# RECORDS FOR THIS TASK:
━━━

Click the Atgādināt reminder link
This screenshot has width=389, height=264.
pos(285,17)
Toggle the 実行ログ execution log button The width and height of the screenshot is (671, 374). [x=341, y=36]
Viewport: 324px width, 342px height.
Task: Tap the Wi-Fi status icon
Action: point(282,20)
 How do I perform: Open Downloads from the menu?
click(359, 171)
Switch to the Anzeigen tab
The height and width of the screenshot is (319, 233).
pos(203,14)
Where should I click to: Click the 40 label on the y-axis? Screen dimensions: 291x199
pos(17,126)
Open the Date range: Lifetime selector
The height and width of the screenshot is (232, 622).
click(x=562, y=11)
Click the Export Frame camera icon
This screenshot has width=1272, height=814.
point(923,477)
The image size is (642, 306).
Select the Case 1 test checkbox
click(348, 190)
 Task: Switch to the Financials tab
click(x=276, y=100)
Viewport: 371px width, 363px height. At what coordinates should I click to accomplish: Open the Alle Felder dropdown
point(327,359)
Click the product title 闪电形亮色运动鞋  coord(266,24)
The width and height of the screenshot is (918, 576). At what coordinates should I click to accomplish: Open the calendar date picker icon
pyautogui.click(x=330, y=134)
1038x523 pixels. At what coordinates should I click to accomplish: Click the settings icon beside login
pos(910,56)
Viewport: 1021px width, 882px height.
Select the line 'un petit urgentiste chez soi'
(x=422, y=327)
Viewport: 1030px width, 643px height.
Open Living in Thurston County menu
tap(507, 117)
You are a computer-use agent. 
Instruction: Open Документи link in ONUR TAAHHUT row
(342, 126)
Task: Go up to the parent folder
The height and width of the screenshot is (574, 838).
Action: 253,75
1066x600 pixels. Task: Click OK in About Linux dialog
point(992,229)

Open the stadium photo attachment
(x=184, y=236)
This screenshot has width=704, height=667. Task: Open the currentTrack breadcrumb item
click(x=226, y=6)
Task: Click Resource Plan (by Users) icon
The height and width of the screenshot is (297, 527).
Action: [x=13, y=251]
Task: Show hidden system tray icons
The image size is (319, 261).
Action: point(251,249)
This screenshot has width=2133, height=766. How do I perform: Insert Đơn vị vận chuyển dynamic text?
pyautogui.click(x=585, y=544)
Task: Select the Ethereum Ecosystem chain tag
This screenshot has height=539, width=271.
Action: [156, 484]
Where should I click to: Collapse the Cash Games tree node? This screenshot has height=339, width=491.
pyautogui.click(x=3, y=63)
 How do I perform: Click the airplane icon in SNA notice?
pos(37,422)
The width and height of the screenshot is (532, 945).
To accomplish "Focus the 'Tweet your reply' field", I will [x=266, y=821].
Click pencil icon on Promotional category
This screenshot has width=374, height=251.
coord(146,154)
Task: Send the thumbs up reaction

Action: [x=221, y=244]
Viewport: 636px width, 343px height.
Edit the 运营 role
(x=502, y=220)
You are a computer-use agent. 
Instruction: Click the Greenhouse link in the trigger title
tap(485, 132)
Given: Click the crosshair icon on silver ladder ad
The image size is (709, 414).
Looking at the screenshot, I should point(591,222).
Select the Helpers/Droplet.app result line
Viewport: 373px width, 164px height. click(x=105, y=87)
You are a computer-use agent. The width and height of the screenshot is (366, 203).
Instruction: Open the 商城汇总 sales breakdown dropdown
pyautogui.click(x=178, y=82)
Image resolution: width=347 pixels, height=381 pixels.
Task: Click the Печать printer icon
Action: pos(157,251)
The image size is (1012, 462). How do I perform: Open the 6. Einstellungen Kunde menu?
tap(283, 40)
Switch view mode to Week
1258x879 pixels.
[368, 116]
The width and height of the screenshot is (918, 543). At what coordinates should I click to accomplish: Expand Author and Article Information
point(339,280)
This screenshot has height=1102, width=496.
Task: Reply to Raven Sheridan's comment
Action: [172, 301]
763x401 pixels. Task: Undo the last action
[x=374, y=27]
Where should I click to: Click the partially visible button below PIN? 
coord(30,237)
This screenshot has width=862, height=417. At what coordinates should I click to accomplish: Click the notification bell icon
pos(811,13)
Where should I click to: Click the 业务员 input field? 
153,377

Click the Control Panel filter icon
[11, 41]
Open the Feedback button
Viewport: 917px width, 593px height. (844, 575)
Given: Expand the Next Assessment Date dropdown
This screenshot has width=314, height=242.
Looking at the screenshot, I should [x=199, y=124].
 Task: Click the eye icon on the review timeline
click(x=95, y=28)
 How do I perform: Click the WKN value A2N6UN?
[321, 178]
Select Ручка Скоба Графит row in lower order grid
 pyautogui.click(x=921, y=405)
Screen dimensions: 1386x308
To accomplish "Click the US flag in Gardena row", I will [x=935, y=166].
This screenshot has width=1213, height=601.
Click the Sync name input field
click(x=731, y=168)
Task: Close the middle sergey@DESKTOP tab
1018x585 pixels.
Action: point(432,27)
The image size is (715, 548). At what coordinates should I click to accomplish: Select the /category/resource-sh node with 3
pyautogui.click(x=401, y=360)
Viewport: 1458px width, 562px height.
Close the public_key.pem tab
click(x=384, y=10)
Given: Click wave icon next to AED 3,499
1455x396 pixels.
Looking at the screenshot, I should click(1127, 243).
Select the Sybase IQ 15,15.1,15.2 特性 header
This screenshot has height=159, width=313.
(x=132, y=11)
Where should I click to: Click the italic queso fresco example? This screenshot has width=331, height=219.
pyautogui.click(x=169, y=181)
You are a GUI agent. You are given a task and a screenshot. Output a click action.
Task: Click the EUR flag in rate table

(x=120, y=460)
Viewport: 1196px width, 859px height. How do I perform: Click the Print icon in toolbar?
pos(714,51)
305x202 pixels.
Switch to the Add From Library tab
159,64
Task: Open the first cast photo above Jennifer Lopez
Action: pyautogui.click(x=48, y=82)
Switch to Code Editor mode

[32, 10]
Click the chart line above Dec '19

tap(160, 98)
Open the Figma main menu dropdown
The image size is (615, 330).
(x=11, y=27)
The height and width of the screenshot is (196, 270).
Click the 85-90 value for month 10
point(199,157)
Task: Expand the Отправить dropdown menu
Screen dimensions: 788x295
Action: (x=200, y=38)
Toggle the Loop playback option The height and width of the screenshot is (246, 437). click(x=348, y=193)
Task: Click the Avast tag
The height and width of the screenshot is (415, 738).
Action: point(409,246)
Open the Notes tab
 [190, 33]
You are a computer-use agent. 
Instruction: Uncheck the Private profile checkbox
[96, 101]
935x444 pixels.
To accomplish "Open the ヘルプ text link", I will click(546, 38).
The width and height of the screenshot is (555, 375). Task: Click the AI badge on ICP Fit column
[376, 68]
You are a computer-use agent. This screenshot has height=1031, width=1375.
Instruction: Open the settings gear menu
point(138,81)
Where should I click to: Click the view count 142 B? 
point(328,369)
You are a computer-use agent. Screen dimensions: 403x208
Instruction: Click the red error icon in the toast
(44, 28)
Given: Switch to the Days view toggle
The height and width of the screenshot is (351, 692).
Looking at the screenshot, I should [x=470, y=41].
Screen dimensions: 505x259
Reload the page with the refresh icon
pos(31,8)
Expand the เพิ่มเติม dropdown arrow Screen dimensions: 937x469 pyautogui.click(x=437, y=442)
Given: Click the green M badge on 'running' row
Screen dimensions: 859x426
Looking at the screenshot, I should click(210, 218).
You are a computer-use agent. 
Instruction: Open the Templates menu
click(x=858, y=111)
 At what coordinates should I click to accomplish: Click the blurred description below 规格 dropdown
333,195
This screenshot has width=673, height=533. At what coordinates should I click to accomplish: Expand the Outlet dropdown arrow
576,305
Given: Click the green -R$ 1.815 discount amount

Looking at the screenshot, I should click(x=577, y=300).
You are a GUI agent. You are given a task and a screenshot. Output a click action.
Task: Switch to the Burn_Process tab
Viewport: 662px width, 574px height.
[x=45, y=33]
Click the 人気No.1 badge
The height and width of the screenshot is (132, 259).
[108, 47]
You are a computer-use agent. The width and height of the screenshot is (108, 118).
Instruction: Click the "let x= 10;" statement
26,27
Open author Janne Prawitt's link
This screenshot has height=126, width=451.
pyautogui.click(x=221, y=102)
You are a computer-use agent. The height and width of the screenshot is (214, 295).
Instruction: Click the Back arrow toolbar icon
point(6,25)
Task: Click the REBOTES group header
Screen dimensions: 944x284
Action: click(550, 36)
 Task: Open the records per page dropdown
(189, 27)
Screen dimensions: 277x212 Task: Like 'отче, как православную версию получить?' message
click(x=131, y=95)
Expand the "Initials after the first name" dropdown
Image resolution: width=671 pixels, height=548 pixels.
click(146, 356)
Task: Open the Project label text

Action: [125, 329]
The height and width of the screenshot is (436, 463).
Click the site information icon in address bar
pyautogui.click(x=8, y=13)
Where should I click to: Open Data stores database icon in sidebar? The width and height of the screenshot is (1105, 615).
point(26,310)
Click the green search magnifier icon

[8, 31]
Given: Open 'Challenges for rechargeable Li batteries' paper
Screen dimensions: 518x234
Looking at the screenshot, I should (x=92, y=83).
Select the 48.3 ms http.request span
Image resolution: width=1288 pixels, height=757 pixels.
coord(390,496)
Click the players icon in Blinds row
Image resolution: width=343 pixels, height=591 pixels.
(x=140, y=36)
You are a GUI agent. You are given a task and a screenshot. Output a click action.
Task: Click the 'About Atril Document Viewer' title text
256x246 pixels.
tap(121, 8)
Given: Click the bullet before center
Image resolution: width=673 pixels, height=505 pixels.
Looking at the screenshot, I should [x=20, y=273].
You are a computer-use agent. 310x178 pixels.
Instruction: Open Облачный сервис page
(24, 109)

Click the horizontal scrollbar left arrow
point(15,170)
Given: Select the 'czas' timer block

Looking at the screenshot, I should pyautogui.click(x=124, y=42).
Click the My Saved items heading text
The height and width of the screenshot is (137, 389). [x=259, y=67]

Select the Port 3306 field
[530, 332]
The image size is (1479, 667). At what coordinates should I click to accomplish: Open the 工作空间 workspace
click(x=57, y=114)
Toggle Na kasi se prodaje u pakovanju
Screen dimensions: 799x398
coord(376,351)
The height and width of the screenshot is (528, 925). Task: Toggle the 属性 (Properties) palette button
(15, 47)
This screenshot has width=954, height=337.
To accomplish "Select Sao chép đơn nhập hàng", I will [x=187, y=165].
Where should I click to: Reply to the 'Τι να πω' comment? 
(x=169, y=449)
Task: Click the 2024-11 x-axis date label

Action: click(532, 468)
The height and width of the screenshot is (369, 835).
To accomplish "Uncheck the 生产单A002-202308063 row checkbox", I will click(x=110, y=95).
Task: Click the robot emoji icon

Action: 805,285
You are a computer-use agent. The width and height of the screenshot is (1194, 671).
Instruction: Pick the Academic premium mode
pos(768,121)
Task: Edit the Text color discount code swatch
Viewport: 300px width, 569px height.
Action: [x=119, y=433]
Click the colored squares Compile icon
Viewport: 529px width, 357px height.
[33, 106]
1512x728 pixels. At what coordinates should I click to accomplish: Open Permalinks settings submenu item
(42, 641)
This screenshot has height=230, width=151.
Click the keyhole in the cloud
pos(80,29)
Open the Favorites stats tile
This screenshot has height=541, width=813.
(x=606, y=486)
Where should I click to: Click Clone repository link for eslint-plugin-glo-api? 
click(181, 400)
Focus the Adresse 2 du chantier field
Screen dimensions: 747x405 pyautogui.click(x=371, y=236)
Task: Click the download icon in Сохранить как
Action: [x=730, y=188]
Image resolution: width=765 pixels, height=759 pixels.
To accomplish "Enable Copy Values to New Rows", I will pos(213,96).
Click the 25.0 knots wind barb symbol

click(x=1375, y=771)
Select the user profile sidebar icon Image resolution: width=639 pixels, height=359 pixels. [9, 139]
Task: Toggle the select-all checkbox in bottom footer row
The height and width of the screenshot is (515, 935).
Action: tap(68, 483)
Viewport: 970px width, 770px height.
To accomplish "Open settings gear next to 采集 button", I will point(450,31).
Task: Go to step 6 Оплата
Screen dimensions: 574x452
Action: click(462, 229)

━━━

# WHAT NEEDS TO BE DONE:
Can you write out the lines above, from the first one through the one containing "Click the product", exactly as they appear and nothing more?

# TASK OUTPUT:
Click the Atgādināt reminder link
This screenshot has width=389, height=264.
pos(285,17)
Toggle the 実行ログ execution log button The width and height of the screenshot is (671, 374). [x=341, y=36]
Viewport: 324px width, 342px height.
Task: Tap the Wi-Fi status icon
Action: point(282,20)
 How do I perform: Open Downloads from the menu?
click(359, 171)
Switch to the Anzeigen tab
The height and width of the screenshot is (319, 233).
pos(203,14)
Where should I click to: Click the 40 label on the y-axis? Screen dimensions: 291x199
pos(17,126)
Open the Date range: Lifetime selector
The height and width of the screenshot is (232, 622).
click(x=562, y=11)
Click the Export Frame camera icon
This screenshot has width=1272, height=814.
point(923,477)
The image size is (642, 306).
Select the Case 1 test checkbox
click(348, 190)
 Task: Switch to the Financials tab
click(x=276, y=100)
Viewport: 371px width, 363px height. At what coordinates should I click to accomplish: Open the Alle Felder dropdown
point(327,359)
Click the product title 闪电形亮色运动鞋  coord(266,24)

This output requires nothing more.